Sunset at Key West, Florida

It’s hard to miss, too, when a little miracle happens, an answer to prayer for the precise sum of $2500 that my dear friend Margot Tully, in her last will and testament, left me.  And I could see not just the miracle or the timing of it—for that was impossible to deny—but also the greater miracle behind the miracle, which is God Himself. Sometimes we are standing right beside a Dutch master that we think is the work of a lesser-known artist, or maybe we don’t even notice the painting on the wall when its right before our eyes, or maybe we find it in a storage closet and we think to ourselves, “Well, yes, there’s a painting here, but surely that old painting isn’t worth anything. If it were, why would it be in the closet?” 

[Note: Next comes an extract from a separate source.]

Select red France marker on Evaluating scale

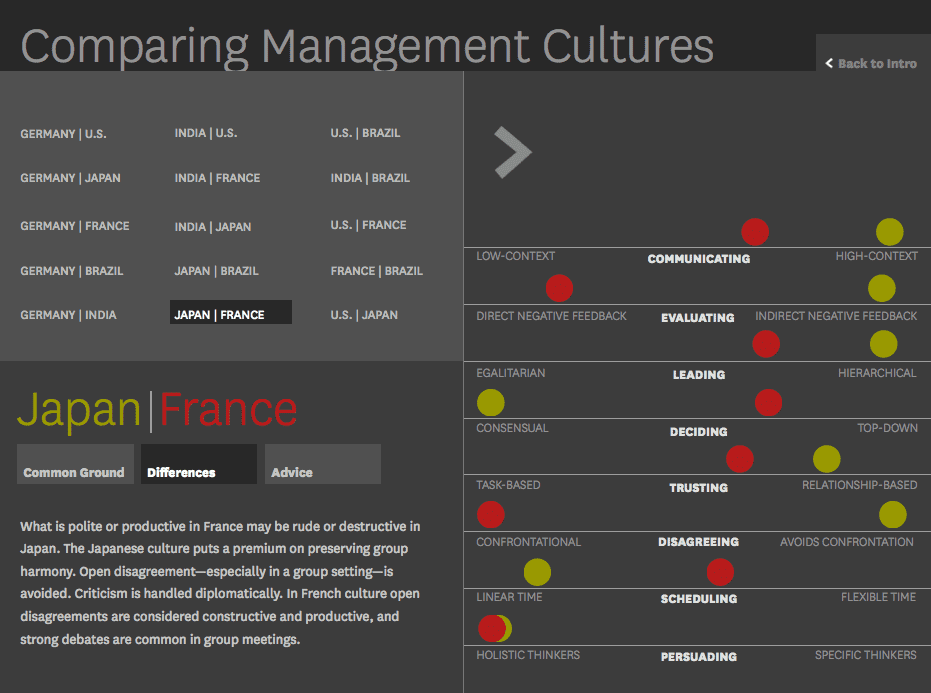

But, then, perhaps something happens, something surprising—a new friendship, an unexpected turn of events in our life, or sadly, as in Margot’s case, someone dies, and the finality of death shakes us to our core—that opens our eyes to the beauty of the painting that was there all along.  And that’s what discovering God is like. So, thank you, Margot Tully, all these years after you gave me that money, that allowed our family to adopt three kids from an orphanage in Ethiopia. You reminded me not simply of the power and beauty of a prodigious Dutch master but of that of the prodigal Master Himself, the one who paints the fabric of our lives with the beauty of happiness and pain, joy and sorrow, who has many names, one of the finest of which is Immanuel, “God with us.”  And he truly is here with us, for when I arrived in Ethiopia I myself saw Him, in the eyes of three children from a distant land.